The carrying amounts and the estimated fair value related to held-to-maturity securities at March 31, 2012 have been revised from the amounts previously disclosed.

The estimated fair values have been determined using relevant market information and appropriate valuation methodologies. However, these estimates are subjective in nature and involve uncertainties and matters of significant judgment and, therefore, cannot be determined with precision. The effect of using different assumptions and/or estimation methodologies may be significant to the estimated fair values.

The methodologies and assumptions used to estimate the fair values of financial instruments are as follows:

Cash and cash equivalents, trade receivables and trade payables

The carrying amounts approximate fair values because of the short maturity of these instruments.

Finance subsidiaries-receivables

The fair values of retail receivables and commercial loans are estimated by discounting future cash flows using the current rates for these instruments of similar remaining maturities. Given the short maturities of wholesale flooring receivables, the carrying amount of those receivables approximates fair value. Fair value measurements for retail receivables and commercial loans are mainly classified as Level 3.

Held-to-maturity securities

The fair value of Government bonds is estimated by using quoted market prices. Fair value measurement of those Government bonds is classified as Level 1. The fair value of U.S. government agency debt securities is estimated based on proprietary pricing models provided by specialists and/or market makers and the models obtain a wide array of market observable inputs such as credit ratings and discount rates. Fair value measurement for those securities is classified as Level 2.

Debt

The fair values of bonds are estimated by using quoted market prices. Fair value measurement of those bonds is mainly classified as Level 1. The fair values of short-term loans and long-term loans are estimated by discounting future cash flows using interest rates currently available for loans of similar terms and remaining maturities. Fair value measurements for those loans are mainly classified as Level 2.


Table of Contents

15

HONDA MOTOR CO., LTD. AND SUBSIDIARIES

Notes to Consolidated Financial Statements

 

(7) Risk Management Activities and Derivative Financial Instruments

Honda uses derivative financial instruments in the normal course of business to reduce their exposure to fluctuations in foreign exchange rates and interest rates (see note 6). Currency swap agreements are used to manage currency risk exposure on foreign currency denominated debt. Foreign currency forward exchange contracts and purchased option contracts are used to hedge currency risk of sale commitments denominated in foreign currencies (principally U.S. dollars). Foreign currency written option contracts are entered into in combination with purchased option contracts to offset premium amounts to be paid for purchased option contracts. Interest rate swap agreements are mainly used to manage interest rate risk exposure and to convert floating rate financing, such as commercial paper, to (normally three-five years) fixed rate financing in order to match financing costs with income from finance receivables. These instruments involve, to varying degrees, elements of credit, exchange rate and interest rate risks in excess of the amount recognized in the consolidated balance sheets.

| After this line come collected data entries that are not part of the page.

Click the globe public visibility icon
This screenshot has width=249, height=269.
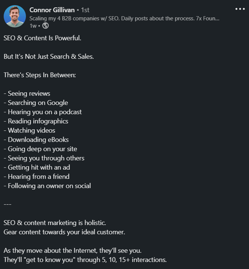click(x=45, y=26)
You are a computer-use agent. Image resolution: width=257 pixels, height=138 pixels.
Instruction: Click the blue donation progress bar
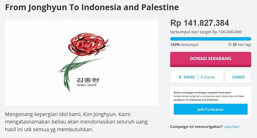210,39
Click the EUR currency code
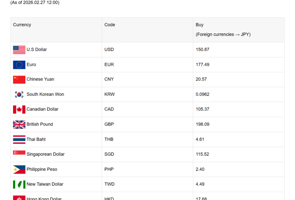This screenshot has height=200, width=295. pos(109,65)
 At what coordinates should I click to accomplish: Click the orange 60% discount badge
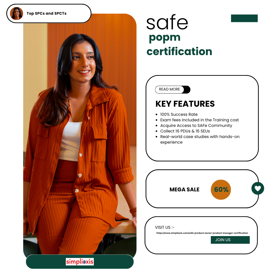click(221, 190)
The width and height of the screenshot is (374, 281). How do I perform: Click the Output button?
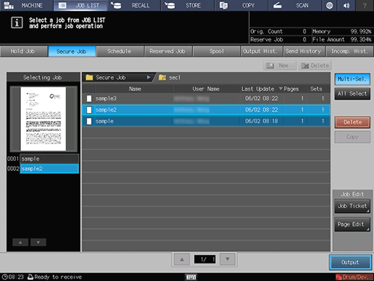350,262
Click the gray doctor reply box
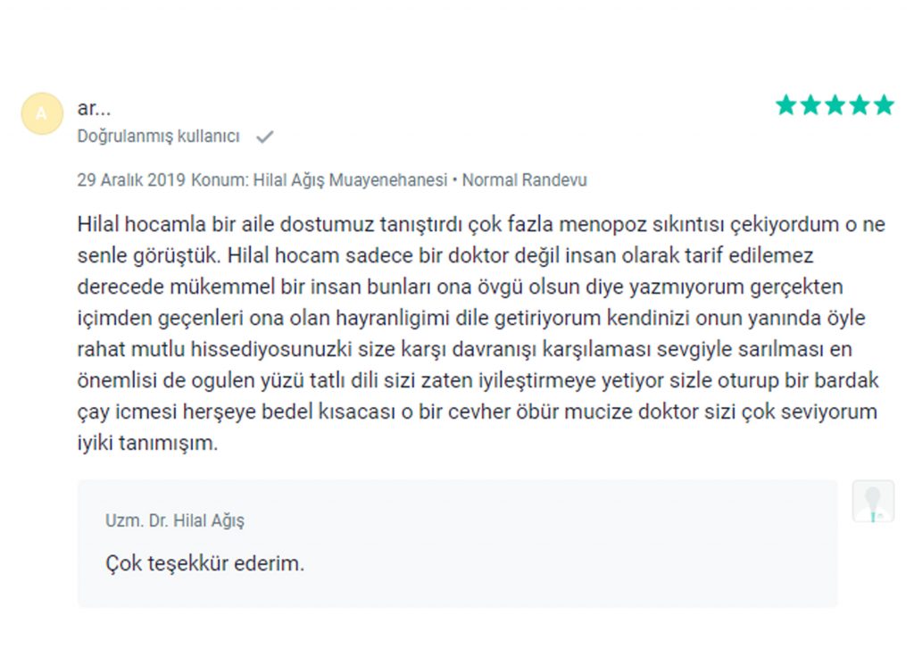Screen dimensions: 914x657 tap(458, 544)
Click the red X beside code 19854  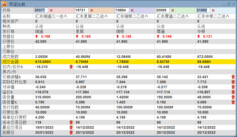(x=132, y=10)
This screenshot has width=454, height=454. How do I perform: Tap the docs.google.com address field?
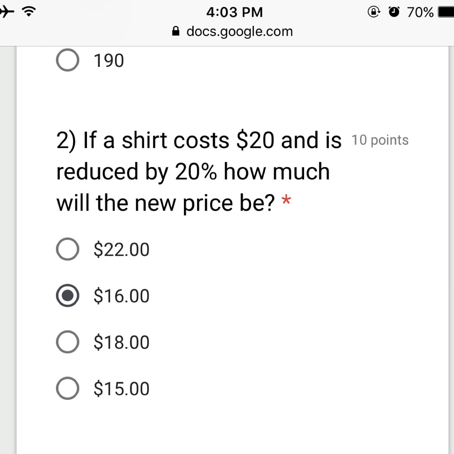point(239,31)
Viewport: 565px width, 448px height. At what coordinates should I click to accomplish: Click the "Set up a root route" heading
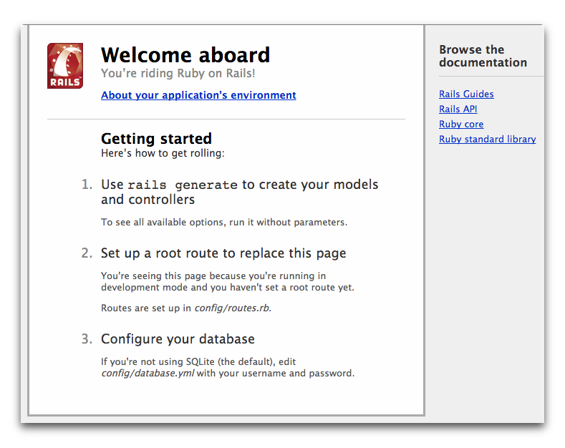click(x=223, y=253)
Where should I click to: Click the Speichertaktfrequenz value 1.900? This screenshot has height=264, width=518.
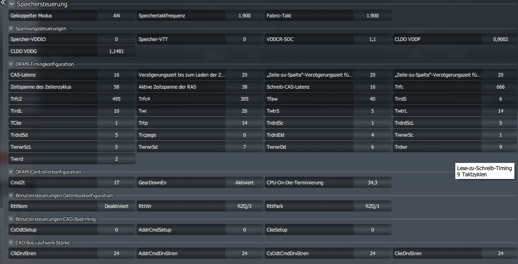click(245, 16)
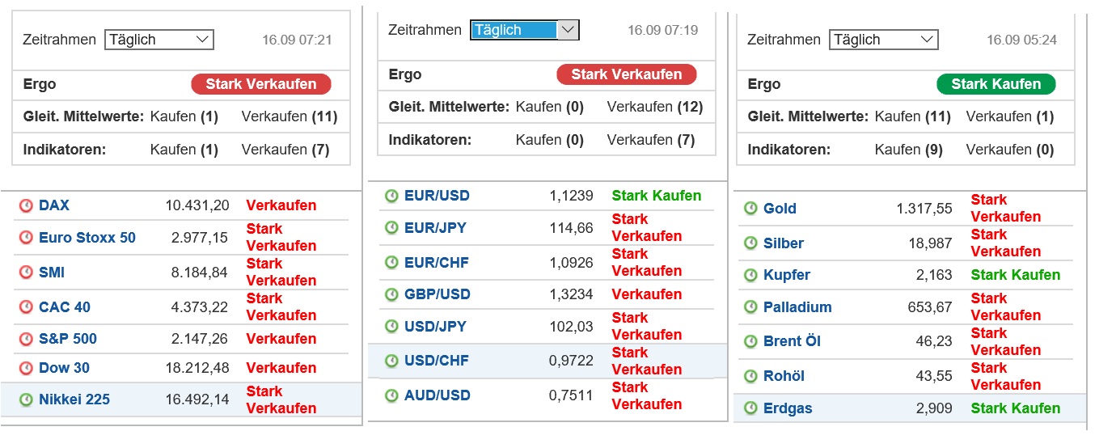Open the Brent Öl commodity link
This screenshot has width=1116, height=448.
pos(792,341)
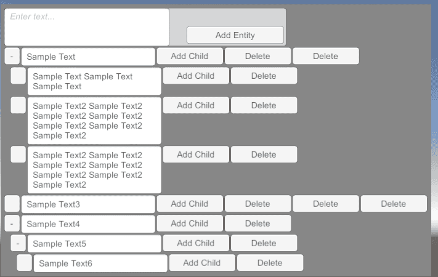
Task: Focus the Enter text input field
Action: click(x=87, y=27)
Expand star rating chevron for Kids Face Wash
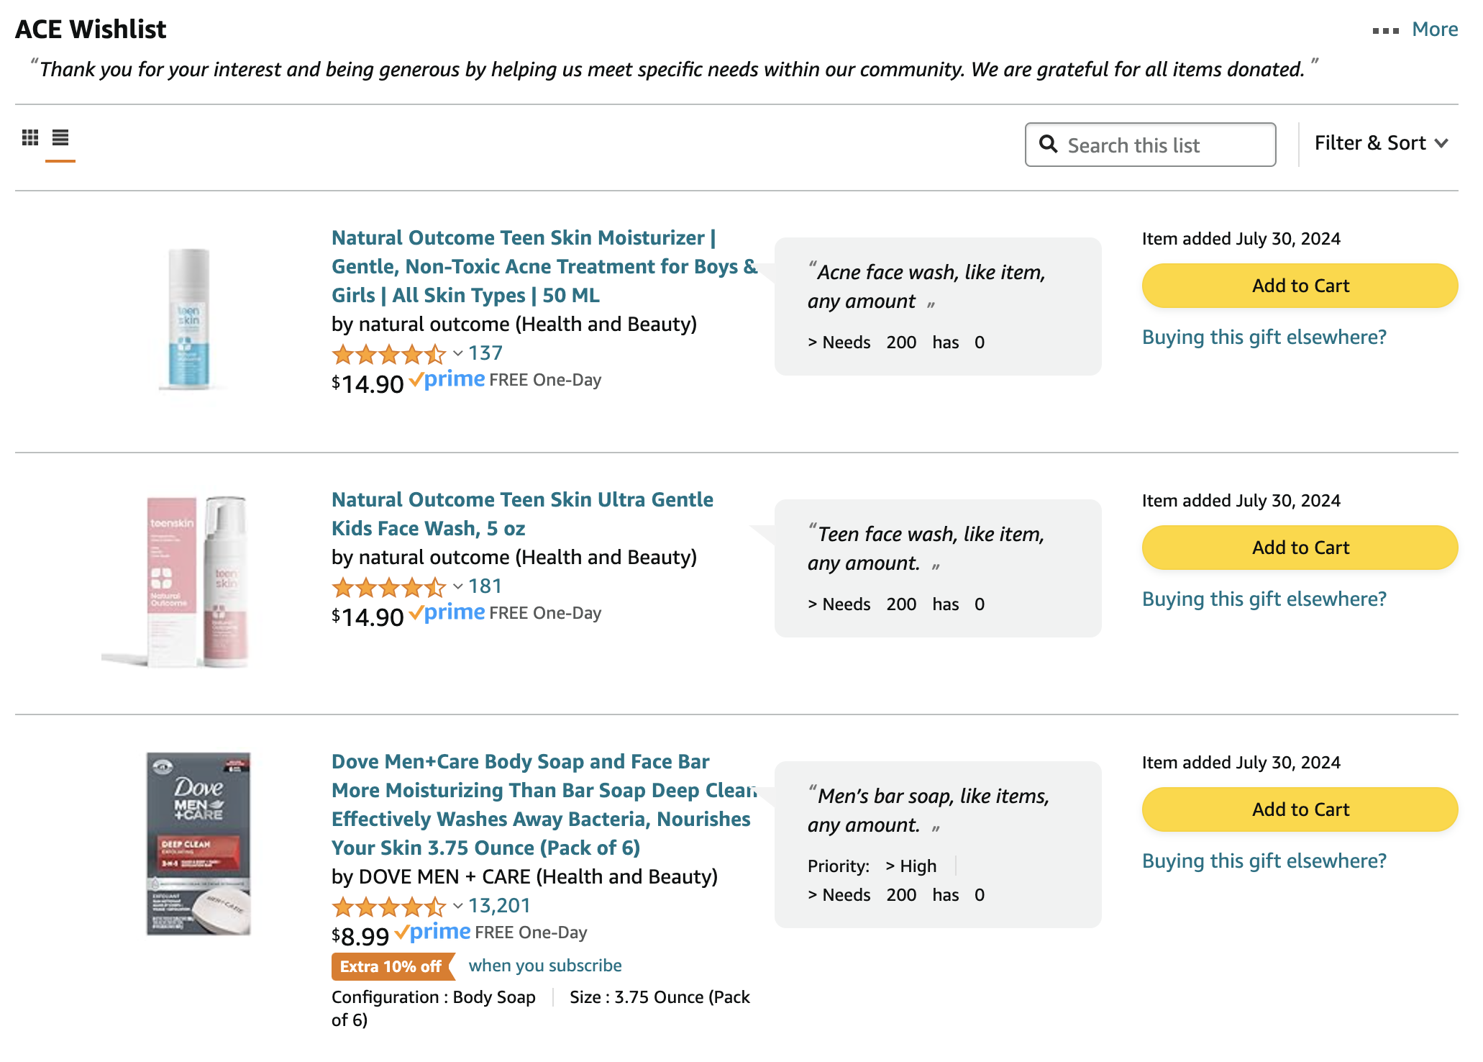1483x1062 pixels. click(457, 586)
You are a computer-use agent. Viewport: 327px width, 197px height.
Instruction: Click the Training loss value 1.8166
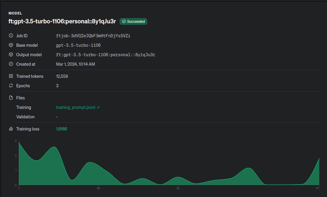[x=61, y=129]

The aforementioned instruments contain an element of risk in the event the counterparties are unable to meet the terms of the agreements. However, Honda minimizes the risk exposure by limiting the counterparties to major international banks and financial institutions meeting established credit guidelines. Management of Honda does not expect any counterparty to default on its obligations and, therefore, does not expect to incur any losses due to counterparty default. Honda currently does not require or place collateral for these financial instruments with any counterparties.

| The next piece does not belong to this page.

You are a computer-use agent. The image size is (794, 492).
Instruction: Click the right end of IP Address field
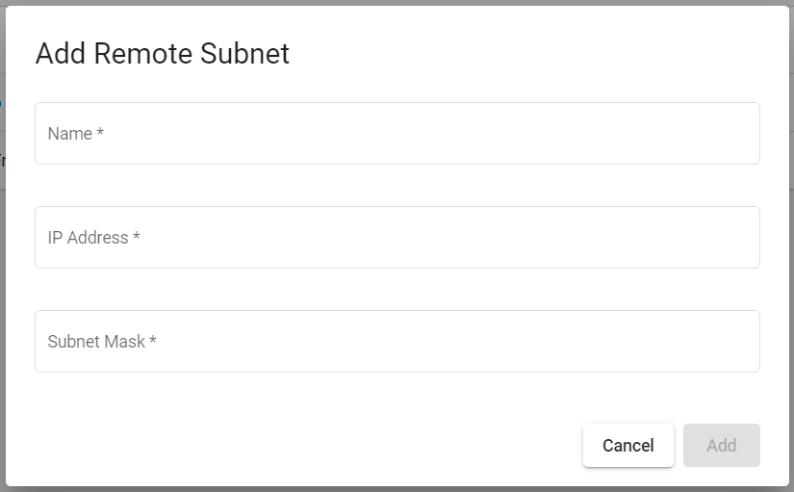(x=741, y=238)
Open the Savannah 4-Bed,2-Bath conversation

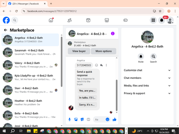click(30, 52)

Contract amounts outstanding for foreign currency forward exchange contracts, foreign currency option contracts and currency swap agreements and the notional principal amounts of interest rate swap agreements at March 31, 2012 and September 30, 2012 are as follows:

Derivatives designated as hedging instruments:

 

     Yen (millions)  
     March 31,
2012
     September 30,
2012
 

Foreign currency forward exchange contracts

   ¥ 16,191       ¥ 20,755   
  

 

 

    

 

 

 

Foreign exchange instruments

   ¥ 16,191       ¥ 20,755   
  

 

 

    

 

 

 

Derivatives not designated as hedging instruments:

 

     Yen (millions)  
     March 31,
2012
     September 30,
2012
 

Foreign currency forward exchange contracts

   ¥ 607,458       ¥ 655,420   

Foreign currency option contracts

     79,090         128,527   

Currency swap agreements

     450,093         398,282   
  

 

 

    

 

 

 

Foreign exchange instruments

   ¥ 1,136,641       ¥ 1,182,229   
  

 

 

    

 

 

 

Interest rate swap agreements

   ¥ 3,823,639       ¥ 3,465,740   
  

 

 

    

 

 

 

Interest rate instruments

   ¥ 3,823,639       ¥ 3,465,740   
  

 

 

    

 

 

 


Table of Contents

16

HONDA MOTOR CO., LTD. AND SUBSIDIARIES

Notes to Consolidated Financial Statements

 

Cash flow hedge

The Company applies hedge accounting for certain foreign currency forward exchange contracts related to forecasted foreign currency transactions between the Company and its subsidiaries. Changes in the fair value of derivative financial instruments designated as cash flow hedges are recognized in other comprehensive income (loss). The amounts are reclassified into earnings in the same period when forecasted hedged transactions affect earnings. The amounts recognized in accumulated other comprehensive income (loss) at March 31, 2012 and September 30, 2012 were ¥185 million loss and ¥164 million income, respectively. All amounts recorded in accumulated other comprehensive income (loss) as of September 30, 2012 are expected to be recognized in earnings within the next twelve months.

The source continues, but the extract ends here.